◆ Written instruction ◆
Pick out every line below that has the word "Office" in it, and copy each one.
— BEGIN Material provided —
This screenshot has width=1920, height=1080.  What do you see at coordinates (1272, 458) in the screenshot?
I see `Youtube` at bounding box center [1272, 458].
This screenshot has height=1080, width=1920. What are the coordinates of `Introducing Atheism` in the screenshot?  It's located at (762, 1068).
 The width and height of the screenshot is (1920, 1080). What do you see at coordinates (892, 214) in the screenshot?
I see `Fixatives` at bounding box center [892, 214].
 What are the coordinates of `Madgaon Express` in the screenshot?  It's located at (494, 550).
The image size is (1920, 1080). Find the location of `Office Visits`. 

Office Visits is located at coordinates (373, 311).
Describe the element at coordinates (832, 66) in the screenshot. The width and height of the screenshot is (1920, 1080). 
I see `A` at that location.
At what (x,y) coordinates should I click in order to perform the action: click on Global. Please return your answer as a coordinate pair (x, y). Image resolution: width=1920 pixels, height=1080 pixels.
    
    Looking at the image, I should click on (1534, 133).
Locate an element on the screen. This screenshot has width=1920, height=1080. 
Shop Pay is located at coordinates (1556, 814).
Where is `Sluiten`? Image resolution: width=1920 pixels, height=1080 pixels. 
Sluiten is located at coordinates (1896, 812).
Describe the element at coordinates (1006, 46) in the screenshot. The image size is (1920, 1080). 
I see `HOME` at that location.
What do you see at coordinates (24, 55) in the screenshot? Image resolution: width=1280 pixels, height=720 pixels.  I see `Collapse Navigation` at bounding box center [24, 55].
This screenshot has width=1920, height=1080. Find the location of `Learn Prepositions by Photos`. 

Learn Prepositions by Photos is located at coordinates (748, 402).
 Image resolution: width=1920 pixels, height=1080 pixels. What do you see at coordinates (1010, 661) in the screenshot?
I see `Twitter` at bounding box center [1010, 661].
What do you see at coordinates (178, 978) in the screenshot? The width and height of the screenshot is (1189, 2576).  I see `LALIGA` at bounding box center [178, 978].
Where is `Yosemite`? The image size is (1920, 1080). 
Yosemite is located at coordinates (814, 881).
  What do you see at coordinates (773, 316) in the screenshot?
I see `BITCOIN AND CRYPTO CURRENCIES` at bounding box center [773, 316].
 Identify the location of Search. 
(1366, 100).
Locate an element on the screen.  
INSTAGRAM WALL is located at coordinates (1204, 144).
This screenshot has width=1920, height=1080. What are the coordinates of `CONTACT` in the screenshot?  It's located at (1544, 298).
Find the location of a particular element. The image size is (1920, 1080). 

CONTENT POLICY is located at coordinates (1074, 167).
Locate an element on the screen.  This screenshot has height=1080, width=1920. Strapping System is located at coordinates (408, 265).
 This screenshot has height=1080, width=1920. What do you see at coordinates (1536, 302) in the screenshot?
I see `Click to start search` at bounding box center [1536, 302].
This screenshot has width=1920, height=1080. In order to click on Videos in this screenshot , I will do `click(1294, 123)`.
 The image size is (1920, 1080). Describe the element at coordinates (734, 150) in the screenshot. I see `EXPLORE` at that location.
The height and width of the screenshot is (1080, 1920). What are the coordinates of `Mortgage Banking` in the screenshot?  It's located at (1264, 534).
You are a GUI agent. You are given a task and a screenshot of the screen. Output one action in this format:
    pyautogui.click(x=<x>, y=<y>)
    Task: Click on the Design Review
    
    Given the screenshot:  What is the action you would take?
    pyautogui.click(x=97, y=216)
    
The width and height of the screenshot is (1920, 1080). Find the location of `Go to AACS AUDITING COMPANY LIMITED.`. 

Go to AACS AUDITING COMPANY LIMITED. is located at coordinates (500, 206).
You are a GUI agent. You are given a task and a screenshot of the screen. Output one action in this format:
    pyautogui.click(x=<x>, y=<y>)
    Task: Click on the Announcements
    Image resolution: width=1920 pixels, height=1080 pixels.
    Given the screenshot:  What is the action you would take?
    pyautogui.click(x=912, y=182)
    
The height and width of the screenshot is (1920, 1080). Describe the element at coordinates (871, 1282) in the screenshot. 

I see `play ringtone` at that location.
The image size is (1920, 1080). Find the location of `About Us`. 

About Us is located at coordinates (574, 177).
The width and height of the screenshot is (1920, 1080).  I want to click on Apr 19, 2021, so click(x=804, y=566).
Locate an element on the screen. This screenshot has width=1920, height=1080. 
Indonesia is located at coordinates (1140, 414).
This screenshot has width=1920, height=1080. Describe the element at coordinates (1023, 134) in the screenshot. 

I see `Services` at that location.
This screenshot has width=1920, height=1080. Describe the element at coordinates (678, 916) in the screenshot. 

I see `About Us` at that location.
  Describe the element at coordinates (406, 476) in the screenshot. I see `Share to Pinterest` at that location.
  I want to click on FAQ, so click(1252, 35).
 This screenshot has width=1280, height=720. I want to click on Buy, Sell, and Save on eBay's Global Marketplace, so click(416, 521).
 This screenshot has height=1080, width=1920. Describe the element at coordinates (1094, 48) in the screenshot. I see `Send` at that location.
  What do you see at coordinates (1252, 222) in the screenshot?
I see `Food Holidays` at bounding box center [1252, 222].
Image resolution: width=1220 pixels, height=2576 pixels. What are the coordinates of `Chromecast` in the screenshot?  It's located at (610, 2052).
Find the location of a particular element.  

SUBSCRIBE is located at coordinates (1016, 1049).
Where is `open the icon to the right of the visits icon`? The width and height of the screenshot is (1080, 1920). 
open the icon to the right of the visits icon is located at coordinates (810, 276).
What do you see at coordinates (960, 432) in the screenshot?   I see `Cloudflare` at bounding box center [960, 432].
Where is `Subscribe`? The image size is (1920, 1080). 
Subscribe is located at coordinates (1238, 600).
— END Material provided —
◆ Result of the task ◆
The image size is (1920, 1080). Find the location of `Office Visits`. 
Office Visits is located at coordinates (373, 311).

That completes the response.